Plusieurs interventions non-médicamenteuses ont fait la preuve scientifique de leur efficacité. Il est ainsi reconnu qu’un programme personnalisé de stimulation cognitive, délivré dans le cadre de séances individuelles, a un impact important sur les capacités cognitives des personnes malades et permet de repousser de six mois leur entrée en établissement d’hébergement (étude française ETNA3). Des interventions peuvent également être mises en place au bénéfice des aidants. Des programmes de soutien leur permettent de soulager la charge émotionnelle et le stress. Des formations les aident, par exemple, à repérer les besoins non satisfaits des personnes malades, à identifier des signes de douleur ou à adapter certains comportements.

Ces programmes remportent une adhésion croissante auprès des personnes malades, de leur entourage et des professionnels.

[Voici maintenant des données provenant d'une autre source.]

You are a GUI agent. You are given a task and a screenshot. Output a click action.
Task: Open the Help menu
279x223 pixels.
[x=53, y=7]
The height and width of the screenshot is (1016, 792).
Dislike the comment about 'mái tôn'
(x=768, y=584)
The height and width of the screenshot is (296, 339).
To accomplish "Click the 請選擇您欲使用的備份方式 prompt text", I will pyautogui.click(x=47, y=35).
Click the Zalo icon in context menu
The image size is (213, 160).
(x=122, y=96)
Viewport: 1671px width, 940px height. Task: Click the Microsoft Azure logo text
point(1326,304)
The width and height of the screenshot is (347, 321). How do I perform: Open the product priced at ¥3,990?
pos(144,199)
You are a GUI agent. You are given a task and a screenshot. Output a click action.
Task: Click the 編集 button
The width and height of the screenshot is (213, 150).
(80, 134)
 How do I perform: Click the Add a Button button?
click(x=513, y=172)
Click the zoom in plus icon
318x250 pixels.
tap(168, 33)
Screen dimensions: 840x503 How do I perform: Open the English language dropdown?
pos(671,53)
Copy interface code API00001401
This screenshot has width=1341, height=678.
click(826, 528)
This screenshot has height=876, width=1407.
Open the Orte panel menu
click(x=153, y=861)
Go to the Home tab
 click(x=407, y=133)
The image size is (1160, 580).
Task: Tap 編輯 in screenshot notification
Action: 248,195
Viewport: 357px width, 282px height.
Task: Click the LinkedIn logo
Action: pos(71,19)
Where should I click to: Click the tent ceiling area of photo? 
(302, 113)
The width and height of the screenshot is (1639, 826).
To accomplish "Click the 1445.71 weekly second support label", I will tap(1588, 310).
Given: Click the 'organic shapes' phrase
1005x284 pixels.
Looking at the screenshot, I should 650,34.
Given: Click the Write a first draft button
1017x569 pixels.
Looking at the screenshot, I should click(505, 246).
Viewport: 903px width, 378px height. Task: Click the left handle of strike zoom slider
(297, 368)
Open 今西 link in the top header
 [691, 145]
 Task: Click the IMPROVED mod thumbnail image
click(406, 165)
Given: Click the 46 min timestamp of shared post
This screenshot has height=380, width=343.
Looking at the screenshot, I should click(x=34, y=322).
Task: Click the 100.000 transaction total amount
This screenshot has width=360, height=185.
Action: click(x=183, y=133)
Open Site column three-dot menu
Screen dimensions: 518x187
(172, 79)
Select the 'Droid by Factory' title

Cependant, à l’heure actuelle les études sur leur efficacité, leur reproductibilité, leurs spécifications, et leur rapport coût/utilité ne sont pas suffisamment approfondies pour permettre aux pouvoirs publics de les intégrer dans les politiques de soins.

Face à un phénomène aussi complexe que la maladie d’Alzheimer, une approche globale s’impose donc. Elle implique, à côté de l’effort en matière de recherche biomédicale qui doit bien évidemment se poursuivre, de renforcer l’investissement en faveur de la recherche médico et psychosociale, très insuffisant, afin d’intégrer ses résultats dans les pratiques. Pour y parvenir, il est nécessaire que les personnes malades, leurs aidants et les professionnels aient connaissance des interventions psychosociales et des moyens d’en bénéficier. Or, pour être connues, il manque encore à ces interventions d’être totalement reconnues.